• **Required work**:
Give every entry again, word for word.

• **Data for review**:
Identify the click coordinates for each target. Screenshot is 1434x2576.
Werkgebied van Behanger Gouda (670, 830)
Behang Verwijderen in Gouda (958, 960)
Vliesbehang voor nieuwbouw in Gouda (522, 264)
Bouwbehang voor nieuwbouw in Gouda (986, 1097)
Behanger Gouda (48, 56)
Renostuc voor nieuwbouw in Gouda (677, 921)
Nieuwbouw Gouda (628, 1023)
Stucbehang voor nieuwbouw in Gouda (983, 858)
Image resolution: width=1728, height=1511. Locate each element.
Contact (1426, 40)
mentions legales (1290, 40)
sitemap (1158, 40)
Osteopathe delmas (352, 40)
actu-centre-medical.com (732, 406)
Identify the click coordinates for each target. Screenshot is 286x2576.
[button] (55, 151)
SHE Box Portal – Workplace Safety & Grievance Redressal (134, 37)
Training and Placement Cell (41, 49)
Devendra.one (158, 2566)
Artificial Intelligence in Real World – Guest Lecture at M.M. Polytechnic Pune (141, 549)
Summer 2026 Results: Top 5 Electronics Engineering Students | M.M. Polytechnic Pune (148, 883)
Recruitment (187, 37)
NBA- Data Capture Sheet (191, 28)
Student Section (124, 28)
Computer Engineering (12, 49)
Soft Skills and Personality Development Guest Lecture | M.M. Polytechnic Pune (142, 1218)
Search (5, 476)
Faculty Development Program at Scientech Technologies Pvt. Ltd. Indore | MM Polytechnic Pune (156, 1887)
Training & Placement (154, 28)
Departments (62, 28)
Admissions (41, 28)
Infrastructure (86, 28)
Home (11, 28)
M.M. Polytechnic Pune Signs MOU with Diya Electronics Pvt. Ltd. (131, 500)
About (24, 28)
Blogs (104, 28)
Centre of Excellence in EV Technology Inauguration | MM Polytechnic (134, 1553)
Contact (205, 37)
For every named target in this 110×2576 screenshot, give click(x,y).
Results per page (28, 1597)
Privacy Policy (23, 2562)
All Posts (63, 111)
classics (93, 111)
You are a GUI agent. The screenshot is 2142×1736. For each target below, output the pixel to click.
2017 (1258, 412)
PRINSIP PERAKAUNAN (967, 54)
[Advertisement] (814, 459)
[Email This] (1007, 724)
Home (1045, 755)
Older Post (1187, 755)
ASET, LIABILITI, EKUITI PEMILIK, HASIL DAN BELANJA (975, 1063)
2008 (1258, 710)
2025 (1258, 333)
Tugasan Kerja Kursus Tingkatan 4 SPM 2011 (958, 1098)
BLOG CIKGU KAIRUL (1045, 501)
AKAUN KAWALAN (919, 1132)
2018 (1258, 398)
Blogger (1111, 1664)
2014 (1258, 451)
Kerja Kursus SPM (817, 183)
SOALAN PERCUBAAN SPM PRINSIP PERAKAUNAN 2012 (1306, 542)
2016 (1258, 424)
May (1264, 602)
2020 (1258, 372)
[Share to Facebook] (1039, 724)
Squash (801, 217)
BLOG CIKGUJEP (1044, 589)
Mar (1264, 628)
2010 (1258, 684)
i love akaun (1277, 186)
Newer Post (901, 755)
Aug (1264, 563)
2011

• **Response area**:
Identify the click coordinates for each target. Screenshot is 1434x2576.
Werkgebied van Behanger Gouda (670, 830)
Behang Verwijderen in Gouda (958, 960)
Vliesbehang voor nieuwbouw in Gouda (522, 264)
Bouwbehang voor nieuwbouw in Gouda (986, 1097)
Behanger Gouda (48, 56)
Renostuc voor nieuwbouw in Gouda (677, 921)
Nieuwbouw Gouda (628, 1023)
Stucbehang voor nieuwbouw in Gouda (983, 858)
Image resolution: width=1728, height=1511. Locate each element.
Contact (1426, 40)
mentions legales (1290, 40)
sitemap (1158, 40)
Osteopathe delmas (352, 40)
actu-centre-medical.com (732, 406)
Identify the click coordinates for each target. Screenshot is 286x2576.
[button] (55, 151)
SHE Box Portal – Workplace Safety & Grievance Redressal (134, 37)
Training and Placement Cell (41, 49)
Devendra.one (158, 2566)
Artificial Intelligence in Real World – Guest Lecture at M.M. Polytechnic Pune (141, 549)
Summer 2026 Results: Top 5 Electronics Engineering Students | M.M. Polytechnic Pune (148, 883)
Recruitment (187, 37)
NBA- Data Capture Sheet (191, 28)
Student Section (124, 28)
Computer Engineering (12, 49)
Soft Skills and Personality Development Guest Lecture | M.M. Polytechnic Pune (142, 1218)
Search (5, 476)
Faculty Development Program at Scientech Technologies Pvt. Ltd. Indore | MM Polytechnic Pune (156, 1887)
Training & Placement (154, 28)
Departments (62, 28)
Admissions (41, 28)
Infrastructure (86, 28)
Home (11, 28)
M.M. Polytechnic Pune Signs MOU with Diya Electronics Pvt. Ltd. (131, 500)
About (24, 28)
Blogs (104, 28)
Centre of Excellence in EV Technology Inauguration | MM Polytechnic (134, 1553)
Contact (205, 37)
For every named target in this 110×2576 screenshot, give click(x,y).
Results per page (28, 1597)
Privacy Policy (23, 2562)
All Posts (63, 111)
classics (93, 111)
You are a GUI agent. The screenshot is 2142×1736. For each target below, output the pixel to click.
2017 (1258, 412)
PRINSIP PERAKAUNAN (967, 54)
[Advertisement] (814, 459)
[Email This] (1007, 724)
Home (1045, 755)
Older Post (1187, 755)
ASET, LIABILITI, EKUITI PEMILIK, HASIL DAN BELANJA (975, 1063)
2008 (1258, 710)
2025 (1258, 333)
Tugasan Kerja Kursus Tingkatan 4 SPM 2011 (958, 1098)
BLOG CIKGU KAIRUL (1045, 501)
AKAUN KAWALAN (919, 1132)
2018 (1258, 398)
Blogger (1111, 1664)
2014 (1258, 451)
Kerja Kursus SPM (817, 183)
SOALAN PERCUBAAN SPM PRINSIP PERAKAUNAN 2012 (1306, 542)
2016 (1258, 424)
May (1264, 602)
2020 (1258, 372)
[Share to Facebook] (1039, 724)
Squash (801, 217)
BLOG CIKGUJEP (1044, 589)
Mar (1264, 628)
2010 (1258, 684)
i love akaun (1277, 186)
Newer Post (901, 755)
Aug (1264, 563)
2011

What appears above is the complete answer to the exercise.